15. A computer program product for compound processing using platform resources, the computer program product disposed upon a computer readable medium, the computer program product comprising computer program instructions that, when executed, cause a computer to carry out the steps of:

16. The computer program product of claim 15, further comprising computer program instructions that, when executed, cause the computer to carry out the steps of:

selecting the modality of the upscaling operation based on user preferences; and

selecting the modality of the upscaling operation based on performance capabilities of the one or more of the plurality of platform resources.

17. The computer program product of claim 15, wherein dynamically assigning workloads of the upscaling operation further comprises dynamically assigning the workloads based on performance capabilities of the platform resources.

18. The computer program product of claim 15, dynamically assigning workloads of the upscaling operation further comprises dynamically assigning workloads of the upscaling operation to the one or more platform resources based on user preferences.

19. The computer program product of claim 15, wherein dynamically assigning workloads of the upscaling operation further comprises dynamically assigning the workloads of the upscaling operation between a first platform resource and a second platform resource based on the modality of the upscaling operation, user preferences, and performance capabilities of the first platform resource and the second platform resource.
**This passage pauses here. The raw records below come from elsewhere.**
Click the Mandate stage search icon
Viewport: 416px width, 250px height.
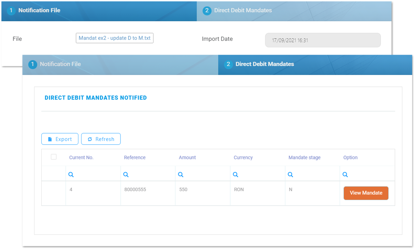click(x=290, y=175)
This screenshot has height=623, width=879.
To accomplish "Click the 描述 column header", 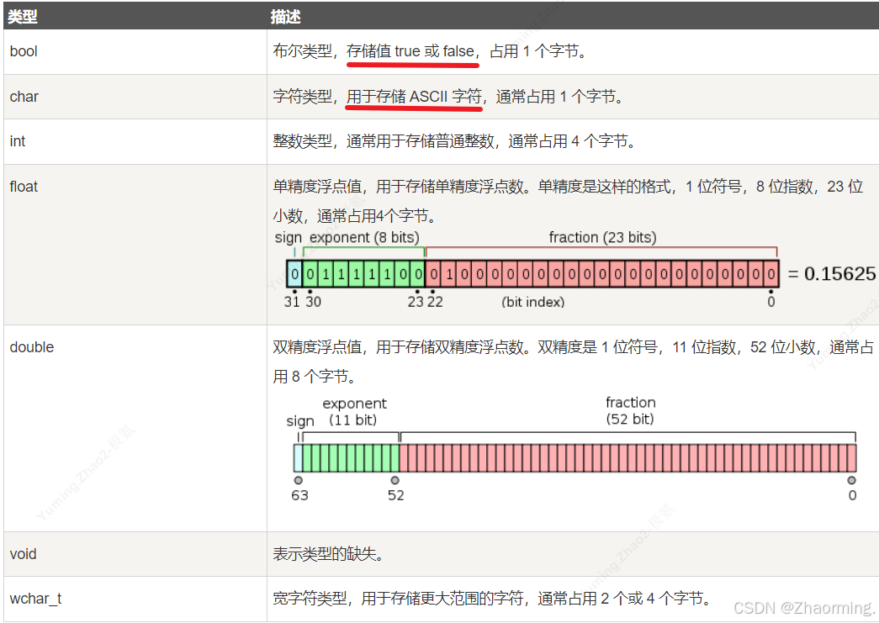I will pyautogui.click(x=286, y=17).
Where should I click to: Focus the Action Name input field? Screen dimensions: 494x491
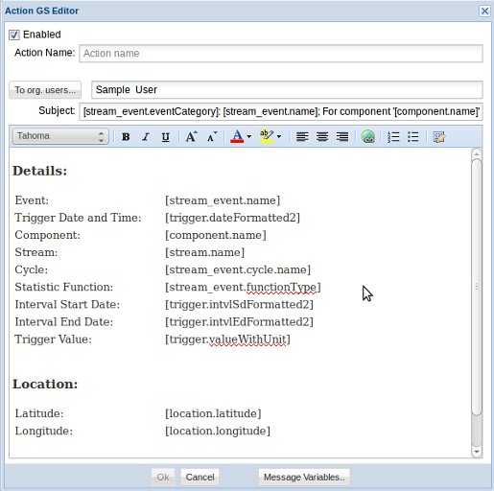click(x=281, y=54)
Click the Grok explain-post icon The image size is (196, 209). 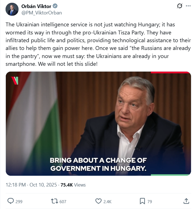(x=180, y=6)
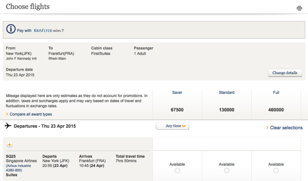Screen dimensions: 308x181
Task: Click the Departures - Thu 23 Apr 2015 heading
Action: 45,126
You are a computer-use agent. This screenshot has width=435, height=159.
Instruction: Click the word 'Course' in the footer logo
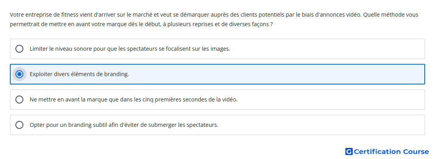pos(416,151)
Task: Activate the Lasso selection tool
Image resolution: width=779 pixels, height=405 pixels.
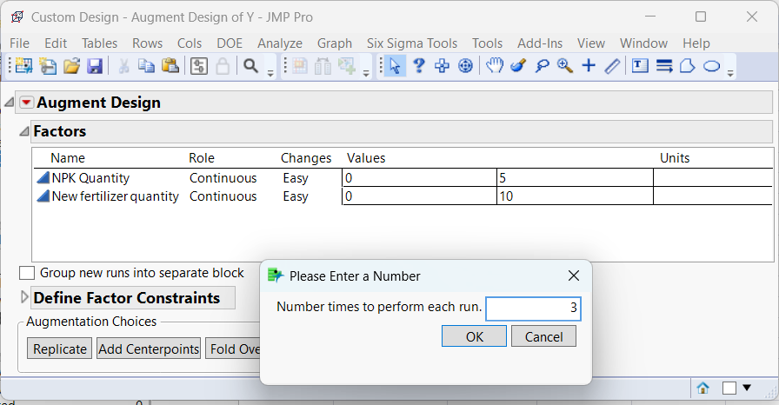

20. The computer program product of claim 15, dynamically assigning workloads of the upscaling operation further comprises dynamically assigning a rendering operation, the upscaling operation, and a display operation of the workloads between the one or more of the plurality of platform resources based on the modality of the upscaling operation, user preferences, a power state of the one or more of the plurality of platform resources, and performance capabilities of the one or more of the plurality of platform resources.